— begin SUPPLIED MATERIAL —

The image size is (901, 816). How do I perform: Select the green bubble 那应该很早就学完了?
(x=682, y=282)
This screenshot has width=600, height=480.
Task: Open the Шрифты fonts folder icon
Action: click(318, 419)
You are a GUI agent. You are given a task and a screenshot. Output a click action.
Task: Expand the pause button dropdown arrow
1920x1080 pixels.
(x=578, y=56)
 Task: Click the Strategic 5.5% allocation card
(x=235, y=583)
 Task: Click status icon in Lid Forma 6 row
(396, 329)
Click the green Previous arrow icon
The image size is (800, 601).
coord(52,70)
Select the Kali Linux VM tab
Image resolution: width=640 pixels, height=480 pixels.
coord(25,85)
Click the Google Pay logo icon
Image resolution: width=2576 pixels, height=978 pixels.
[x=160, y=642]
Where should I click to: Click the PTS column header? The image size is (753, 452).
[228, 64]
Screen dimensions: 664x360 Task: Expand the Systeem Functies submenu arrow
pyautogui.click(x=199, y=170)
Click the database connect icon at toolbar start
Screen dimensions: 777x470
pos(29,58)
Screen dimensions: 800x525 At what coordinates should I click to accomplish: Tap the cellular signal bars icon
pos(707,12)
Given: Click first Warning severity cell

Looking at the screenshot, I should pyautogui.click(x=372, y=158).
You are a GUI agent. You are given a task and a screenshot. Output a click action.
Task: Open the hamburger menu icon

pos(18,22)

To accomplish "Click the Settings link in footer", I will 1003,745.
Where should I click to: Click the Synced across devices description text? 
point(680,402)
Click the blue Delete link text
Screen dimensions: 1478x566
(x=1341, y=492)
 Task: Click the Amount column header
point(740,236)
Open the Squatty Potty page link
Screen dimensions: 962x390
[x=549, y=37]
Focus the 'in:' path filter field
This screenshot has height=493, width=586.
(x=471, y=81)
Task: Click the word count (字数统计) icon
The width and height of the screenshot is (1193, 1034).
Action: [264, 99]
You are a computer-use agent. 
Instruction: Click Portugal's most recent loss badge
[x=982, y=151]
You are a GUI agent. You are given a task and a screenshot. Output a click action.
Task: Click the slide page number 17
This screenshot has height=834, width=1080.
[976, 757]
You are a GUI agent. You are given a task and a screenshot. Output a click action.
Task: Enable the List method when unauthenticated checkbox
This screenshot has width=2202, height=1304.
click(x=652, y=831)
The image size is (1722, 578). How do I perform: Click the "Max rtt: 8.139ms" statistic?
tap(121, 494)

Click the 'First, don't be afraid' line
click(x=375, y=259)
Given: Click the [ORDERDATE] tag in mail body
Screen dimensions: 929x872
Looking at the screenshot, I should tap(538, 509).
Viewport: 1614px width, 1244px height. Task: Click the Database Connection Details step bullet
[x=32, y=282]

— end SUPPLIED MATERIAL —

## OBJECTIVE
Turn the lines from the beginning through the line containing "pyautogui.click(x=199, y=170)" into a Markdown table with the columns Row and Line, numbering each line and omitting blank ones.

## ANSWER BELOW
| Row | Line |
|---|---|
| 1 | The image size is (901, 816). How do I perform: Select the green bubble 那应该很早就学完了? |
| 2 | (x=682, y=282) |
| 3 | This screenshot has width=600, height=480. |
| 4 | Task: Open the Шрифты fonts folder icon |
| 5 | Action: click(318, 419) |
| 6 | You are a GUI agent. You are given a task and a screenshot. Output a click action. |
| 7 | Task: Expand the pause button dropdown arrow |
| 8 | 1920x1080 pixels. |
| 9 | (x=578, y=56) |
| 10 |  Task: Click the Strategic 5.5% allocation card |
| 11 | (x=235, y=583) |
| 12 |  Task: Click status icon in Lid Forma 6 row |
| 13 | (396, 329) |
| 14 | Click the green Previous arrow icon |
| 15 | The image size is (800, 601). |
| 16 | coord(52,70) |
| 17 | Select the Kali Linux VM tab |
| 18 | Image resolution: width=640 pixels, height=480 pixels. |
| 19 | coord(25,85) |
| 20 | Click the Google Pay logo icon |
| 21 | Image resolution: width=2576 pixels, height=978 pixels. |
| 22 | [x=160, y=642] |
| 23 | Where should I click to: Click the PTS column header? The image size is (753, 452). |
| 24 | [228, 64] |
| 25 | Screen dimensions: 664x360 Task: Expand the Systeem Functies submenu arrow |
| 26 | pyautogui.click(x=199, y=170) |